ARBEITSANWEISUNG 1: Nenne bitte alle Dinge, die laut dem Lesetext als Look der 2020er in Erinnerung bleiben werden.
ARBEITSANWEISUNG 2: Bearbeite in den Datensätzen die Zeilen ab der Zeile mit „Click the Performance Data at heading“ bis einschließlich der Zeile mit „coord(42,221)“. Ersetze darin „screenshot“ durch „screen capture“, lass alles andere unverändert und gib nur diese Zeilen aus.

LESETEXT:
In Krisenzeiten wird die Glaskugel gerne wieder aus dem Fundus geholt und man erhofft sich, Gewissheit über die Zukunft zu erlangen, konkrete Aussagen darüber, wie die Welt danach aussehen wird und wann man endlich wieder zum Preisschnapsen ins Wirtshaus darf. Um im Futur exakt (Futur II) zu sprechen: Wie wird uns Corona in einem halben Jahr in Erinnerung geblieben sein? Oder, um im Futur unexakt (Heidi Klum I) zu sprechen: Wie wird uns Corona in Erinnerung geblieben sein hatte?
Hier muss ich Herrn Horx loben, denn so eine Re-Gnose kann, aus psychohygienischer Sicht, sehr erfrischend sein. So werden wir uns an eine Zeit zurückerinnern, die uns ein wenig unreal, einem Traum gleich, vorkommt. Wie die 1970er-Jahre mit ihren psychodelischen Farben, LSD und den Schlaghosen unverkennbar sind, werden das pickelig-ruckelnde Skype-Bild, Antidepressiva und die Mundschutzmasken als Look der 2020er in Erinnerung bleiben. Menschen werden ihre Scheu vor Videokonferenzen abgelegt und erkannt haben, dass Smartphones auch eine versteckte Funktion haben: Telefonieren. Vor allem wird man sehen, dass man von der Wirtschaft eine Auszeit nehmen kann, ohne dass wir alle auf der Stelle tot umfallen, die Gesellschaft resilienter ist als wir gedacht hätten und tatsächlich in Notzeiten, zumindest für eine kurze Zeit, solidarisch sein kann. Und das ist der wohl schönste Erkenntnisgewinn aus dieser Zeit.

ERFASSTE DATENSÄTZE:
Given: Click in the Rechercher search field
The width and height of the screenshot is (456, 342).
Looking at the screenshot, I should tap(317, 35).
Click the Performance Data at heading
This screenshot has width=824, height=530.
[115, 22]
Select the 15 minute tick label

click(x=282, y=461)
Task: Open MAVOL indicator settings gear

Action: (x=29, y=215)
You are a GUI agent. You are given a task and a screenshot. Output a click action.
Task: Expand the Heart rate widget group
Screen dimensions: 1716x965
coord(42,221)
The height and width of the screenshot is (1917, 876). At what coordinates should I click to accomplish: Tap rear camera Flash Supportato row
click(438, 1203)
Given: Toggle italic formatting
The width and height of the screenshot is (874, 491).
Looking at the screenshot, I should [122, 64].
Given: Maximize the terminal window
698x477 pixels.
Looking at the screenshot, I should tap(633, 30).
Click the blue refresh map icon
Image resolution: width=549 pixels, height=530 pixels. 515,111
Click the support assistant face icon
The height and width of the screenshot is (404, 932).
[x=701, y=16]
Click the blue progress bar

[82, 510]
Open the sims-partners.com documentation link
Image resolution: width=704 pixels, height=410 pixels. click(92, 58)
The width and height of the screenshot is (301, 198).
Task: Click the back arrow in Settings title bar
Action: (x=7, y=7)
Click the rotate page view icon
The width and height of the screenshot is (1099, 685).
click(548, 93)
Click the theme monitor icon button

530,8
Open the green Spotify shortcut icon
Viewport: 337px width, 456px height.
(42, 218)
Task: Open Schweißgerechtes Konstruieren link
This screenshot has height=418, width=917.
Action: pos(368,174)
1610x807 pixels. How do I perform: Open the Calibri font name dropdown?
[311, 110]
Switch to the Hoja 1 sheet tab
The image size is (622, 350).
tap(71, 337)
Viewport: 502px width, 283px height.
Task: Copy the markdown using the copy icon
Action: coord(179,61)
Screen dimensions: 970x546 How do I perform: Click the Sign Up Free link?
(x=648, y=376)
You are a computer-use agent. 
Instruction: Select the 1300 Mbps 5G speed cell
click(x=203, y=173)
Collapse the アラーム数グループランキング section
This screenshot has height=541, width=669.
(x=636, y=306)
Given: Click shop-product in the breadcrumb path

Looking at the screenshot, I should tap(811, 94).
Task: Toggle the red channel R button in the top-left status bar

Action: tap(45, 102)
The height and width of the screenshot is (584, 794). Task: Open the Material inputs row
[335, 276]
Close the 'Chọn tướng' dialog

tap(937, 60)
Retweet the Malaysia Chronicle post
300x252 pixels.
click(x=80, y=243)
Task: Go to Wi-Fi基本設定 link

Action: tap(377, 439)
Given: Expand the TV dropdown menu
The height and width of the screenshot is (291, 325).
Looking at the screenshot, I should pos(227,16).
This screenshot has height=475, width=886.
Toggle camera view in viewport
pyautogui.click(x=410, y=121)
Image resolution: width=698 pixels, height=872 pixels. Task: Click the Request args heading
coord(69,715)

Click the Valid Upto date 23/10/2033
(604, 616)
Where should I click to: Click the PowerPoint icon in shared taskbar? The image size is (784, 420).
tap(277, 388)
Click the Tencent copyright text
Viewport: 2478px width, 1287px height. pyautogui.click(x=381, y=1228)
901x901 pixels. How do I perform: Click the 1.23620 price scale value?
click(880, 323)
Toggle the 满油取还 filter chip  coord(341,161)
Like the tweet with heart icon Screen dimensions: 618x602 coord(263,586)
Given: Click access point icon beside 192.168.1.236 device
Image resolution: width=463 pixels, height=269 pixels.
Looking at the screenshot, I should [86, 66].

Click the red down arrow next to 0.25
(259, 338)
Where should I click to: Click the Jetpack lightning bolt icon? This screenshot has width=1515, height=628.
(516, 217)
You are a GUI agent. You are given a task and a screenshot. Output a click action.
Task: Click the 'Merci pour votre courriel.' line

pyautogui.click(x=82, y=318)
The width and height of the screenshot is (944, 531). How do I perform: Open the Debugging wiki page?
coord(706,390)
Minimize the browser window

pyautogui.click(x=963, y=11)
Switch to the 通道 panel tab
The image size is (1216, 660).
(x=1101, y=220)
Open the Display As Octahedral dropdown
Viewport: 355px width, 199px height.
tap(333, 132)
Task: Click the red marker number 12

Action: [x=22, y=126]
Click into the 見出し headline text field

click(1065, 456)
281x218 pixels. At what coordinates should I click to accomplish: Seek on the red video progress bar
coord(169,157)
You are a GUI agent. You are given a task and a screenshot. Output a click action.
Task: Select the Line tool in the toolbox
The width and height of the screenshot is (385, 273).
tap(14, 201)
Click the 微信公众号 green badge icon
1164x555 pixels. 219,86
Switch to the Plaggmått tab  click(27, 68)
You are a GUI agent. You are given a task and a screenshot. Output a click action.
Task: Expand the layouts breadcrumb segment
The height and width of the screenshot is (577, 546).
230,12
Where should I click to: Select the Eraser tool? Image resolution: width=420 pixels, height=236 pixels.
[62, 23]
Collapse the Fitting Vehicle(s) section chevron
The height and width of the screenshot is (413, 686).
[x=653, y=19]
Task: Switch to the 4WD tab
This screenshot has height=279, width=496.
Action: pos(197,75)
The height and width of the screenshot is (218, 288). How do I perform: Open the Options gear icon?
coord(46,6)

VOLLSTÄNDIGE LÖSUNG 1:
- das pickelig-ruckelnde Skype-Bild
- Antidepressiva
- die Mundschutzmasken

VOLLSTÄNDIGE LÖSUNG 2:
Click the Performance Data at heading
This screen capture has width=824, height=530.
[115, 22]
Select the 15 minute tick label

click(x=282, y=461)
Task: Open MAVOL indicator settings gear

Action: (x=29, y=215)
You are a GUI agent. You are given a task and a screen capture. Output a click action.
Task: Expand the Heart rate widget group
Screen dimensions: 1716x965
coord(42,221)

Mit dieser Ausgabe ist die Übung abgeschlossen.